En la encrucijada entre la conservación del pasado y el empuje hacia el futuro, los pueblos escriben su destino. Y en esta travesía por preservar la memoria y rescatarla del olvido, Nalda, un pequeño enclave en La Rioja, ha emprendido una gesta épica: el resurgimiento de su Castillo.

NALDA Y EL CASTILLO

Situado a pocos pasos de Logroño, Nalda, en el Valle de Iregua, vive enriquecido por la sombra de Sierra Cebollera. En este escenario, un castillo, un enclave que antaño desafió los cielos, quedó reducido a escombros y susurros en la brisa del recuerdo.

La historia, celosa guardiana de sus misterios, apenas susurra sobre los orígenes del Castillo de Nalda. No obstante, en el año de gracia de 1299, las crónicas relatan cómo Juan Núñez II de Lara, entre sus murallas, enfrentó el desdén de un destino adverso tras el fracaso en las tierras del obispado de Calahorra. Pero la sombra de sus muros se extiende más allá de las páginas polvorientas de los anales, como guardián del Señorío de Cameros y luego como silente testigo de la abrupta oscuridad del siglo XIX, cuando el eco de abolición de los señoríos resonó en sus piedras y lo condenó al abandono.

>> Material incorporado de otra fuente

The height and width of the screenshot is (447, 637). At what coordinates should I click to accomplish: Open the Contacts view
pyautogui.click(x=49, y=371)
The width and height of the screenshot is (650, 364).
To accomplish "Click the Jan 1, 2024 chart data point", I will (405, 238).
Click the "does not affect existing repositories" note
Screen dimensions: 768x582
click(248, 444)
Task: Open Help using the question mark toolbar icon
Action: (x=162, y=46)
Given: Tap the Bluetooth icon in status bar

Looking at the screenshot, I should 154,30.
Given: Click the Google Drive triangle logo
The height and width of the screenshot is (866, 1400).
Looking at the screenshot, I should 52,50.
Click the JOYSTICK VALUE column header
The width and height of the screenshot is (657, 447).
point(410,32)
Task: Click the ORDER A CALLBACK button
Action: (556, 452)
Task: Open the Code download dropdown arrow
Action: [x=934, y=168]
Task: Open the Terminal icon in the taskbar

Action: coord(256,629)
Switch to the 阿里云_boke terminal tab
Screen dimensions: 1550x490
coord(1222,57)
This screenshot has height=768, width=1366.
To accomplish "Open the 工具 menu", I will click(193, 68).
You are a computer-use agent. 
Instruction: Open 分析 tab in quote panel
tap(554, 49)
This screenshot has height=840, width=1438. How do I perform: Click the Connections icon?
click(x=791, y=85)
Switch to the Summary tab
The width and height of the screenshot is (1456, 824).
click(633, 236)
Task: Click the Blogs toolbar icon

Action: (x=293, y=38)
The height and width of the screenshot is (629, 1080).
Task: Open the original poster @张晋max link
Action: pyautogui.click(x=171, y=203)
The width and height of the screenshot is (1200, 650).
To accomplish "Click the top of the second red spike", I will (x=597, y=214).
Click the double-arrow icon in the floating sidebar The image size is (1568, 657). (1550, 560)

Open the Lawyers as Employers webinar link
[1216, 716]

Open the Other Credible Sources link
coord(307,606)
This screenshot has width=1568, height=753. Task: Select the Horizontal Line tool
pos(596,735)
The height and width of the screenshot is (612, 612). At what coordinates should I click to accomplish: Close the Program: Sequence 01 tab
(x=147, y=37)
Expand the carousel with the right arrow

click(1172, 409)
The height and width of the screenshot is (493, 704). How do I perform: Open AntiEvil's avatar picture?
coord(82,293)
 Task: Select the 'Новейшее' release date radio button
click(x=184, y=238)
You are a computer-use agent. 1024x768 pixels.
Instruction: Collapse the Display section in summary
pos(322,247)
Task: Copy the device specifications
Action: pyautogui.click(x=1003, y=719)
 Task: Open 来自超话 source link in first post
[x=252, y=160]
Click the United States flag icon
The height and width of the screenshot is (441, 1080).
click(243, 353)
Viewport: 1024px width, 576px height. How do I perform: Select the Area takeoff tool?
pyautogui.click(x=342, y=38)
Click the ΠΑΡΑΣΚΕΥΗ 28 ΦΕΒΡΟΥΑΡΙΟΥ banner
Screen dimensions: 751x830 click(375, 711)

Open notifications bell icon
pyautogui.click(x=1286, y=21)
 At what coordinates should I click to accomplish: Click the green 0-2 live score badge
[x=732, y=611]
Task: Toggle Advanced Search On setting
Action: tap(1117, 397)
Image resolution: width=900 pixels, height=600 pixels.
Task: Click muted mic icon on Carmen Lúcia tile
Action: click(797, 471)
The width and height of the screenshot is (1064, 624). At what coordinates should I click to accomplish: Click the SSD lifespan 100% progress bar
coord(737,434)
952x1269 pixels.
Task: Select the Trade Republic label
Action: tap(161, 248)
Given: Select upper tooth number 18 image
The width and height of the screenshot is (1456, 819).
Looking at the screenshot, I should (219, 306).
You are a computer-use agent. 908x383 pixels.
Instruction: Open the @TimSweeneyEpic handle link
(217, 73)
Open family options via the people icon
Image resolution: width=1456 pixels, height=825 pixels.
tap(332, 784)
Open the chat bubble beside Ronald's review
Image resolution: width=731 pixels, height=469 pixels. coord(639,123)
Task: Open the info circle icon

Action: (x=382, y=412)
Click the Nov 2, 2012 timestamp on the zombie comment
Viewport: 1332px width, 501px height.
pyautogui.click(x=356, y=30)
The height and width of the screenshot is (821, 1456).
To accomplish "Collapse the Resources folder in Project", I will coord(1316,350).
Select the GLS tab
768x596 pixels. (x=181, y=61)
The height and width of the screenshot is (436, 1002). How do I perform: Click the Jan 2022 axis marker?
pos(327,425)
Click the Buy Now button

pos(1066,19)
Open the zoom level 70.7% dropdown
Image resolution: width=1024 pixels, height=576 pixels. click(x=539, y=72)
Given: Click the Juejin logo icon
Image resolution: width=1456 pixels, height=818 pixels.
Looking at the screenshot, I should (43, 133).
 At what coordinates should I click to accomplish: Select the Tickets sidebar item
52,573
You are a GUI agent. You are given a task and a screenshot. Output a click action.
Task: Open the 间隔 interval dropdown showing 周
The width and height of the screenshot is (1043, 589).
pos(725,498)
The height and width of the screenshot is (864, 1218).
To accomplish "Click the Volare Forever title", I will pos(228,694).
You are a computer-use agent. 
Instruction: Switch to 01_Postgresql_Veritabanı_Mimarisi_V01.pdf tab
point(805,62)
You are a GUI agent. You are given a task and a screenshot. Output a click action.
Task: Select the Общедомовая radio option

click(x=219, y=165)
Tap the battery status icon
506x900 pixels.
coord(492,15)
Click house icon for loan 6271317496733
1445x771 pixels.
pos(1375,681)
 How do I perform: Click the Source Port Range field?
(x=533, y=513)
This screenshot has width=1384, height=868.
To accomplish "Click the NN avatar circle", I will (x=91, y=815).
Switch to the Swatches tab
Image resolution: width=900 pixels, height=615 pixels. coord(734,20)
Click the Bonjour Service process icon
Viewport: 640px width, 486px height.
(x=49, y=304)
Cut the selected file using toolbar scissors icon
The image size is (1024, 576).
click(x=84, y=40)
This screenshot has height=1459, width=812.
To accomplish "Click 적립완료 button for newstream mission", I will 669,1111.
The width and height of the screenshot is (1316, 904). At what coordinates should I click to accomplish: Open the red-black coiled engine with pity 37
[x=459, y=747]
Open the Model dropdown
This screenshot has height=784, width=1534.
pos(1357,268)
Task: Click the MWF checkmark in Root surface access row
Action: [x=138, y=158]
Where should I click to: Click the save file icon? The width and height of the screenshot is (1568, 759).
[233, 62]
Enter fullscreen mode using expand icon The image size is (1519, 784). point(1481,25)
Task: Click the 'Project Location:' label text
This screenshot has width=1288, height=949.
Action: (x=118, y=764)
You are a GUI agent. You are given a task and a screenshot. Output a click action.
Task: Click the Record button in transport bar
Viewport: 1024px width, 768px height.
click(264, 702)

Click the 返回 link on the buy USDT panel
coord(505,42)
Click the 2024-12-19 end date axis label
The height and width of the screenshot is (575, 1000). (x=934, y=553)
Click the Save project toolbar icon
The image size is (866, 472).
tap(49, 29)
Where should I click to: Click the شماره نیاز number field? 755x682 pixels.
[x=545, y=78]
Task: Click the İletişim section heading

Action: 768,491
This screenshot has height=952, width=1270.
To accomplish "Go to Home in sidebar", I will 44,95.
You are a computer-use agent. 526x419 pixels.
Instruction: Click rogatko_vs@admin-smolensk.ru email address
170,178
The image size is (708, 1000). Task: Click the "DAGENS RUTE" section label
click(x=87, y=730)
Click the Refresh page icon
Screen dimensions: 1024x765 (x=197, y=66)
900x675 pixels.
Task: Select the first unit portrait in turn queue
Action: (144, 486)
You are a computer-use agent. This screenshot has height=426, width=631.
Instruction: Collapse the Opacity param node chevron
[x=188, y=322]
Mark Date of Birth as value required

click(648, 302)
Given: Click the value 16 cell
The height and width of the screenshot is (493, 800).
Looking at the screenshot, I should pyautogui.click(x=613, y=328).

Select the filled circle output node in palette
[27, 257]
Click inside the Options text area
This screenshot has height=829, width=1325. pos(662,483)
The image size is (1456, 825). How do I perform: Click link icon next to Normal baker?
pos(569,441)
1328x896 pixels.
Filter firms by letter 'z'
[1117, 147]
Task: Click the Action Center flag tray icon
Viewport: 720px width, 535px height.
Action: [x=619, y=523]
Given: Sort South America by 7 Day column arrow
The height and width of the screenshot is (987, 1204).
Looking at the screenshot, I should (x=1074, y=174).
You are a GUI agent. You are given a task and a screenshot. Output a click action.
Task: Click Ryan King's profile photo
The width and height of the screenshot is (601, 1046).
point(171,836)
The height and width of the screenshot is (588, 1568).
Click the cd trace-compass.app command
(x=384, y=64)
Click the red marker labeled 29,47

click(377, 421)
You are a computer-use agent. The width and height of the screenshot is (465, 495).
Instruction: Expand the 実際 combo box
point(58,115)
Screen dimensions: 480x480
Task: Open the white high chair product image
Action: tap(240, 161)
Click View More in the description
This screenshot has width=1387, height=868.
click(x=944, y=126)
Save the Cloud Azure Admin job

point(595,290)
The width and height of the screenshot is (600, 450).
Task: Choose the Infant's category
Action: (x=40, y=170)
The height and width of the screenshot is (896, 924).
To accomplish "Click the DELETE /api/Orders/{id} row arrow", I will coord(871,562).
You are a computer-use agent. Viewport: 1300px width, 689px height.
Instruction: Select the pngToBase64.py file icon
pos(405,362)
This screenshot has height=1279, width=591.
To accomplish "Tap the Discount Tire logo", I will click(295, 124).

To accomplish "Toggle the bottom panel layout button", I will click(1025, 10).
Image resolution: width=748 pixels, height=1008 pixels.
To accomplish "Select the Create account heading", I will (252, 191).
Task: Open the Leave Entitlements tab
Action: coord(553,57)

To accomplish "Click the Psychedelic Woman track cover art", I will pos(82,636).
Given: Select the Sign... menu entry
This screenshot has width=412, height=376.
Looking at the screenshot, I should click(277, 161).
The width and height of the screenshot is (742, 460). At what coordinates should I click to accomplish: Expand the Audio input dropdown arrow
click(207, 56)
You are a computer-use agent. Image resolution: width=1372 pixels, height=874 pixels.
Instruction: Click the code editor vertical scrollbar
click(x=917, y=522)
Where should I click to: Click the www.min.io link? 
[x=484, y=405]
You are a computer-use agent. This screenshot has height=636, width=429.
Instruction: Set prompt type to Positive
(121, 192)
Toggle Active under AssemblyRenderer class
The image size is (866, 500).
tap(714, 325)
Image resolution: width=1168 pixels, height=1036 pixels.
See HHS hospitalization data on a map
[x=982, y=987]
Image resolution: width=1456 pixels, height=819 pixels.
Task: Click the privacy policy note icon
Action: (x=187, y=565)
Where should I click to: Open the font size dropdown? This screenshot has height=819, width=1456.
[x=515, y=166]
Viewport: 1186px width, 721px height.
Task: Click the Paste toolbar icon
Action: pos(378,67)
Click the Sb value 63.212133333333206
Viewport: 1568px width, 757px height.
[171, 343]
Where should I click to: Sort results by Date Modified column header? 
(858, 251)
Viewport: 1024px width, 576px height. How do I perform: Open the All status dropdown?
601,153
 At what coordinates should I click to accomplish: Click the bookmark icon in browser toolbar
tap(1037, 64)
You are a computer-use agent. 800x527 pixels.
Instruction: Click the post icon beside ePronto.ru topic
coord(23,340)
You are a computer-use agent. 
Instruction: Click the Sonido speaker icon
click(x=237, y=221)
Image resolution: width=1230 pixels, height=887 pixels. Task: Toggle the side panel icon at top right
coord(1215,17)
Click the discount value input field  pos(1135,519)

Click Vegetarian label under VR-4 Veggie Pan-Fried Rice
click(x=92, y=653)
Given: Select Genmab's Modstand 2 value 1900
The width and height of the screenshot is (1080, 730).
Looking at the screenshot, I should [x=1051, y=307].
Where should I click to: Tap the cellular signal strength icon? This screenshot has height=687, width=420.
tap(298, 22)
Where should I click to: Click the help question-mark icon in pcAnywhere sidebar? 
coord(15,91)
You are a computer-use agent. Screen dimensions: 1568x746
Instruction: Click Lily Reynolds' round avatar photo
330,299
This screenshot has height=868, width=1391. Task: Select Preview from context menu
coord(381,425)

El Castillo de Nalda se aferró a la esperanza, dando vida a los sueños de un pueblo empeñado en rescatar su legado. Lo que empezó como un modesto proyecto para hacer un mirador en las alturas del cerro, pronto se convirtió en una gesta arqueológica única. Las palas y los cinceles desenterraron tesoros olvidados, revelando al mundo los vestigios de una grandeza perdida.

HALLAZGOS ANTIGUOS Y NATURALEZA

Pequeños hallazgos, como vasijas y utensilios, se alzaron como testigos mudos de la vida cotidiana tras las almenas. Pero también descubrimientos de mayor calado, como aljibes y fragmentos de muros, arrojaron luz sobre la anatomía de la fortaleza. Aunque irreconstruible en su plenitud, Nalda no renunció a sus sueños, transformando las ruinas en un santuario de memoria.

Más allá de las murallas, Nalda despliega sus encantos, como las misteriosas cuevas de Los Palomares, hogar ancestral de aves y hombres. Sus iglesias y ermitas, testigos de fe y devoción, impregnan el aire con el aroma de la piedad y la belleza. Y cuando el deseo de aventura llama, los senderos serpentean a través de valles y montañas.

El Castillo de Nalda emerge como un faro de esperanza, recordándonos que, aunque el polvo del olvido pueda cubrir nuestras huellas, siempre hay un pueblo dispuesto a desenterrar la historia y a devolverle su lugar en el firmamento de la memoria colectiva. En Nalda, la historia nunca duerme, porque su pueblo se niega a dejarla descansar en paz.